この世界の争いの火種
いよいよ、少しずつ、物語は進展していきます。
よろしくお願いします。
いよいよライが数日後には六歳になるというある日、カイルの元に一通の手紙が届いた。
王国の南方に住む、二十年来の古い友人からの手紙だった。
そこにはただ簡潔にこう記されていた。
“王国に再び亜人狩りの兆しあり。彼の者の息がかかった咎人が三人、そちらに向かったとの情報も得た。身辺に注意されたし”
【亜人狩り】
古くからある悪しき事件で、テクシスリウス王国を語る上で避けてはいられない問題の一つ。
人は亜人より優れ、亜人は人に隷属するもの――という思想を元に、亜人を捕まえ、奴隷や、酷いときにはただの玩具として個人の愉悦のために扱う、非人道的な所業のこと。
カイルの二つ名【疾風迅雷】を世に知らしめた二十年前の争いも、この亜人狩りが発端となっている。
「またか……」
カイルは無意識に歯を食いしばっていた。
「いったい奴らは、あと何度血を流せば気が済むんだ――」
あまりの怒りと失望から、カイルは手紙を握りつぶした。
「父さん、何かご用でしょうか? ――!」
ライは、書斎の中で、僅かに殺気だっていた父に、思わず身構えてしまった。
どうやら手紙を書いている様子のカイルだったが、普段の穏やかな雰囲気ではなく、肌が粟立つような静かな怒りを纏っていた。

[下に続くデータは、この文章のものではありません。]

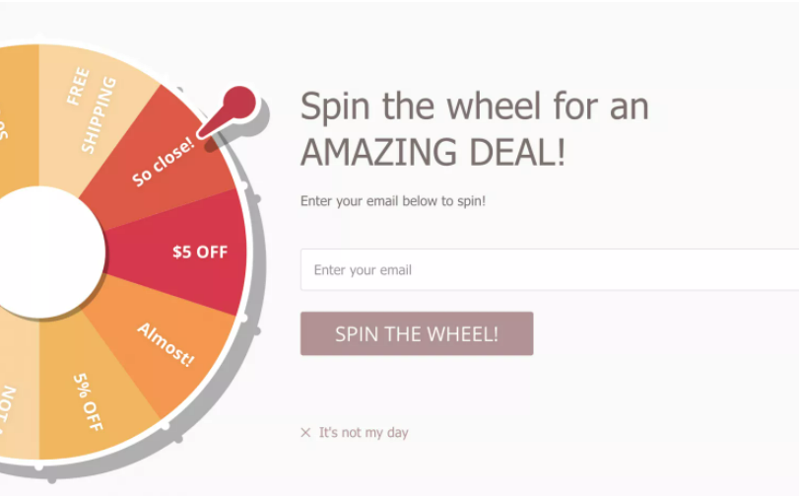Image resolution: width=799 pixels, height=500 pixels.
Task: Dismiss via It's not my day link
Action: 363,432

「ライか。急に呼び出してすまない。そこに座ってくれ。大事な話なんだ」
「わかりました」
何か怒られるようなことをしただろうか、とライは考えた。
(自分の前世のこととは考えにくいし、唯一の心当たりといえばアレだが、絶対に誰にも気付かれていないはずなんだがな……)

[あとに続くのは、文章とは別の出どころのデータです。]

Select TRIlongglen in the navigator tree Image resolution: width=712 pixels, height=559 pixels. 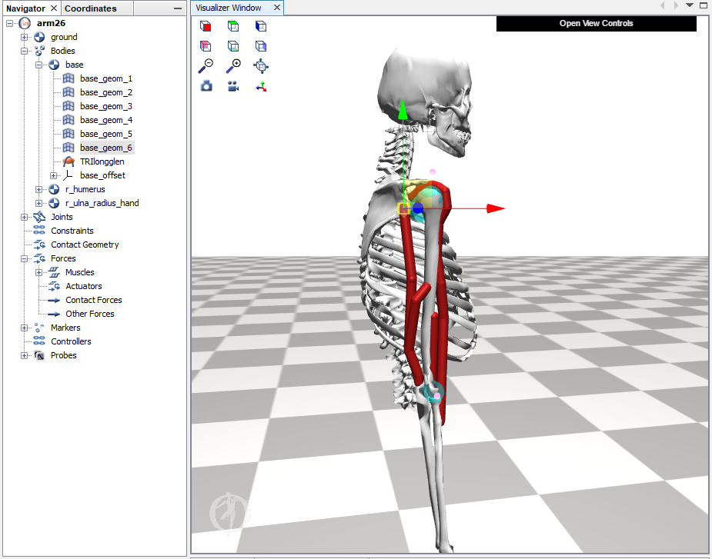[101, 161]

ライは、カイルの空気に当てられ、一度静かに左腕を撫でた。
しばらくして、手紙を書き終えたカイルは、座っていた黒檀の机から立ち上がり、ライが座っていたソファの向かいに腰掛けた。
対面の父の真剣な様子に、ライは居住まいを正した。
「……」
「……」
内容は判らないが、ライにはカイルが話すのを躊躇っていることが伝わってきた。
「……しばらく、アランドルくんとサクヤちゃんに会うのは控えなさい」
カイルは、絞り出すようにそう言った。
「……」
ライにとって、それはまったく予想してなかった言葉だった
「……理由を聞いても良いですか?」
「……さっき、王国に住む父さんの友達から手紙を貰ってな。どうやら、領内に危ない大人が入り込んだらしいんだ。すまないが、彼らが捕まるまでは、二人に会うこともライが屋敷の外に出ることも我慢してほしい。危ないからね」
そう、やるせなさそうにカイルは笑った。
「……」
――久しぶりに戦の臭いを嗅いだ。
それはライの無意識下の気付きだった。
そう、思ってしまった。
それは、ライの心に哀傷をもたらした。
(……ああ、そうか)
ライは、自分が、“人斬り雷蔵”であった自分が、こんなにも平穏というものに浸り、侵されていたことに、初めて気付いた。
(俺は、脆くなっていたんだな)
もうすぐ六年になろうかという、この世界で過ごした月日が、平和というものの大切さを教えてくれていた。
前世で、家族や友と過ごした時間の中でも、確かに平穏を感じることはあった。
しかし、それは束の間のもので、雷蔵には常に“人斬り”としての業がついてまわった。
その業が元で、周りの人間が命を散らすこともあった。
雷蔵が本当の平穏を手に入れたのは、一度死んでからだったのかもしれない。
ライとして生きる、この幸せな日々を、雷蔵は、深く愛していた。
そのことに――やっと気付くことができた。